Let
- $T>0$
- $I:=(0,T]$
- $(\Omega,\mathcal A,\operatorname P)$ be a probability space
- $(\mathcal F_t)_{t\in\overline I}$ be a filtration of $\mathcal A$
- $\tau_n:\Omega\to\overline I$ be an $\mathcal F$-stopping time with $$\tau_n\le\tau_{n+1}\tag1$$ for all $n\in\mathbb N_0$ and $$\tau_n\xrightarrow{n\to\infty}T\tag2$$
- $X_n:\Omega\to\mathbb R$ be $\mathcal F_{\tau_{n-1}}$-measurable for all $n\in\mathbb N$
Now, let $$\Phi_t:=\sum_{n\in\mathbb N}1_{\left\{\:\tau_{n-1}\:<\:t\:\right\}}X_n\;\;\;\text{for }t\in\overline I\;.\tag3$$ How can we show that $$\Phi_t=\sum_{n\in\mathbb N}1_{(\tau_{n-1},\tau_n]}(t)Y_n\;\;\;\text{for all }t\in\overline I\tag4$$ for some $\mathcal F_{\tau_{n-1}}$-measurable $Y_n$?

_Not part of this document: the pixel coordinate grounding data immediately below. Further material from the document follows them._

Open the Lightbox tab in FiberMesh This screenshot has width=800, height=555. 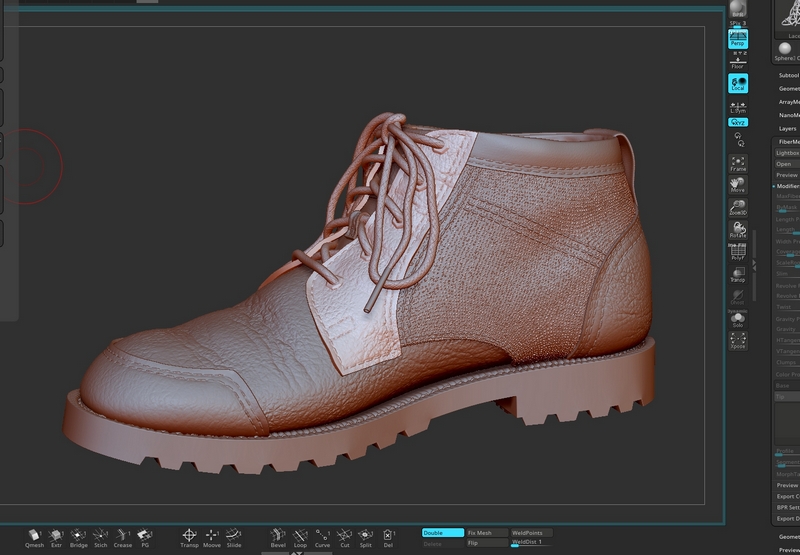[788, 153]
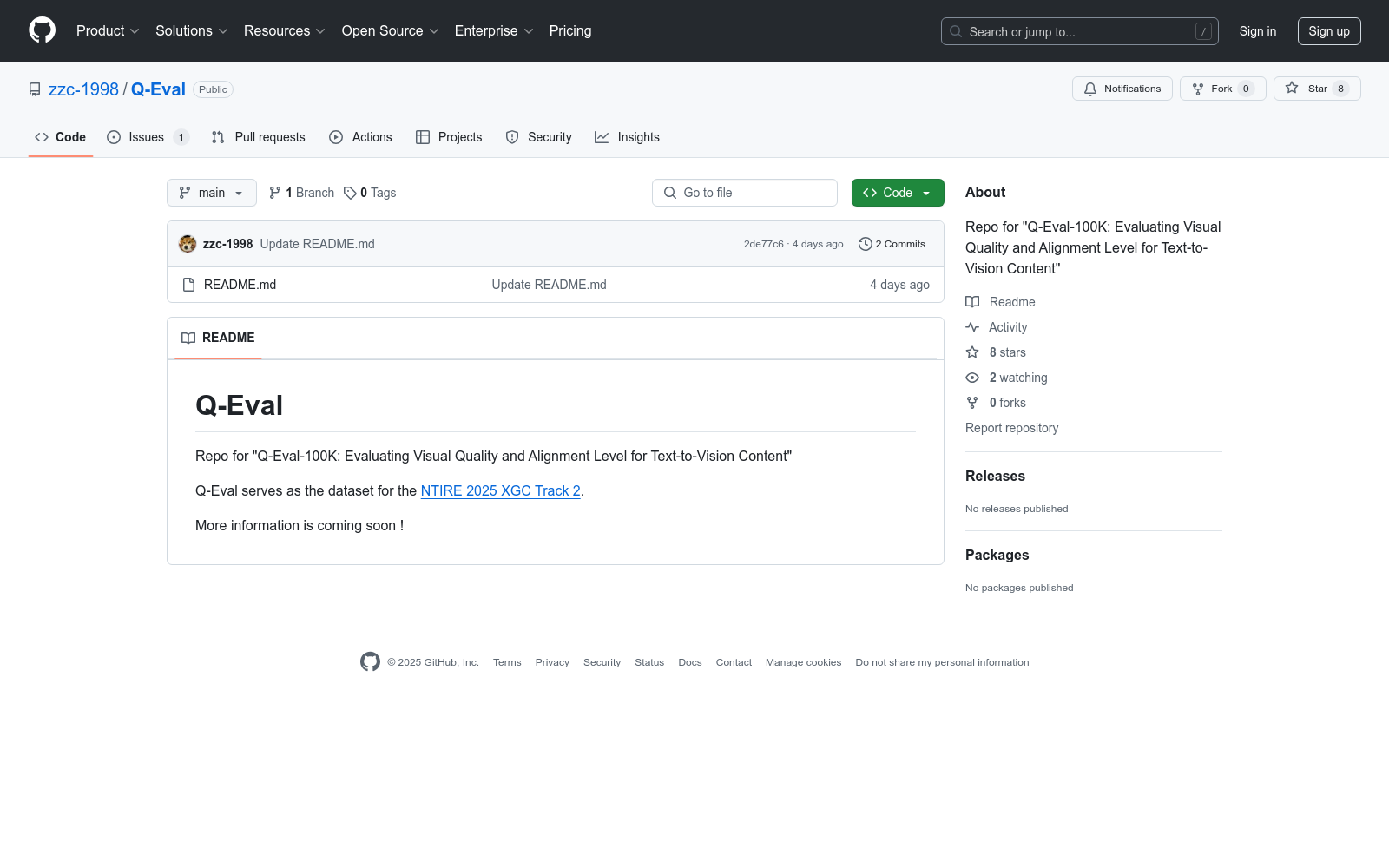Open the 0 Tags tag icon link
Screen dimensions: 1389x868
(x=350, y=193)
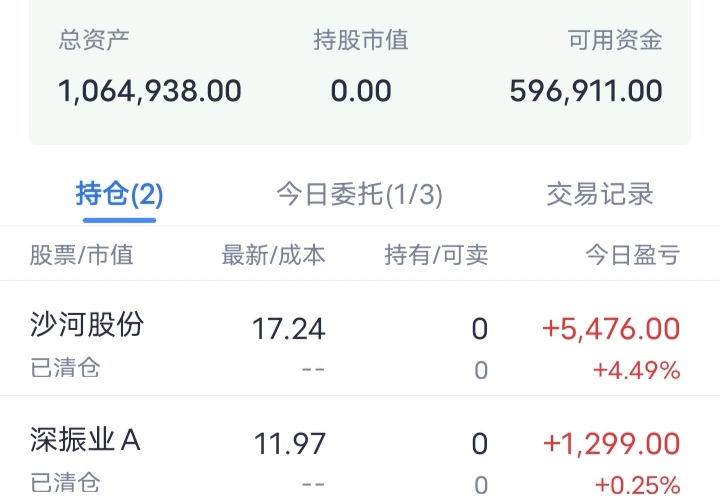Sort by 今日盈亏 column header
720x500 pixels.
coord(632,255)
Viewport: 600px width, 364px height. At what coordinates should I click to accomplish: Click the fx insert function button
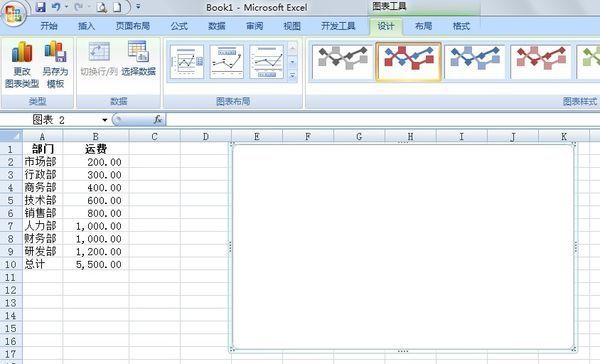[x=158, y=120]
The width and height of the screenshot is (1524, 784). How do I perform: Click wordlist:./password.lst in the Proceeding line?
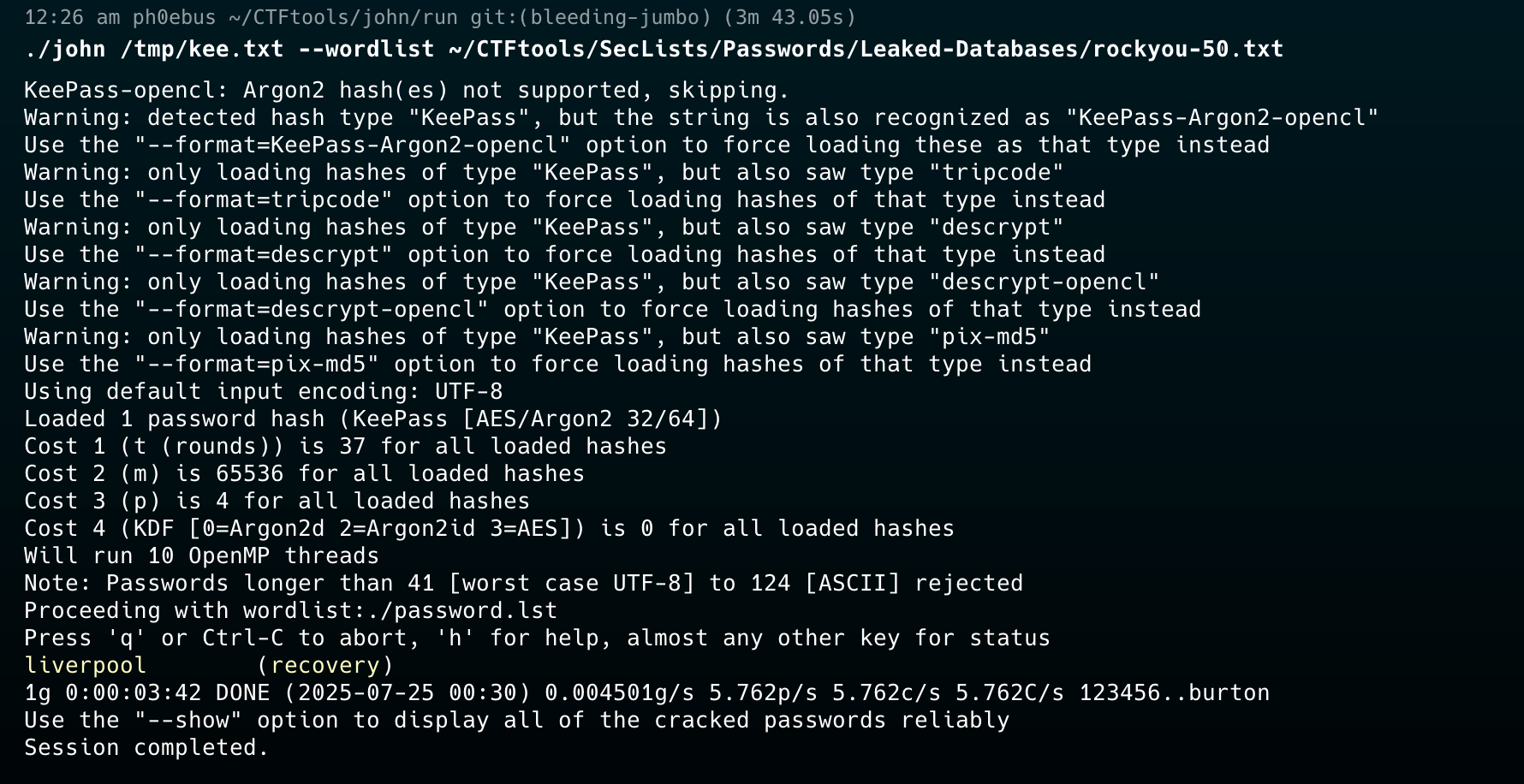pyautogui.click(x=401, y=610)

I guess we can simply rewrite $(3)$ in order to obtain $(4)$. However, I didn't find the right way to do that.
Since
$$1_{\{\tau_{n-1}<t\}} = 1_{\{\tau_{n-1} <t \leq \tau_n\}} + 1_{\{\tau_n<t\}} = \dots = \sum_{k \geq n} 1_{\{\tau_{k-1} <t \leq \tau_k\}} $$
we have
$$\begin{align*} \Phi_t = \sum_{n=1}^{\infty} 1_{\{t>\tau_{n-1}\}} X_n = \sum_{n=1}^{\infty} \sum_{k=n}^{\infty} 1_{\{\tau_{k-1}<t \leq \tau_k\}} X_n &= \sum_{k=1}^{\infty} \sum_{n=1}^k 1_{\{\tau_{k-1}<t \leq \tau_k\}} X_n \\ &= \sum_{k=1}^{\infty} 1_{\{\tau_{k-1}<t \leq \tau_k\}} \underbrace{\sum_{n=1}^k X_n}_{=: Y_k}. \end{align*}$$
$Y_k$ is clearly $\mathcal{F}_{\tau_k}$-measurable.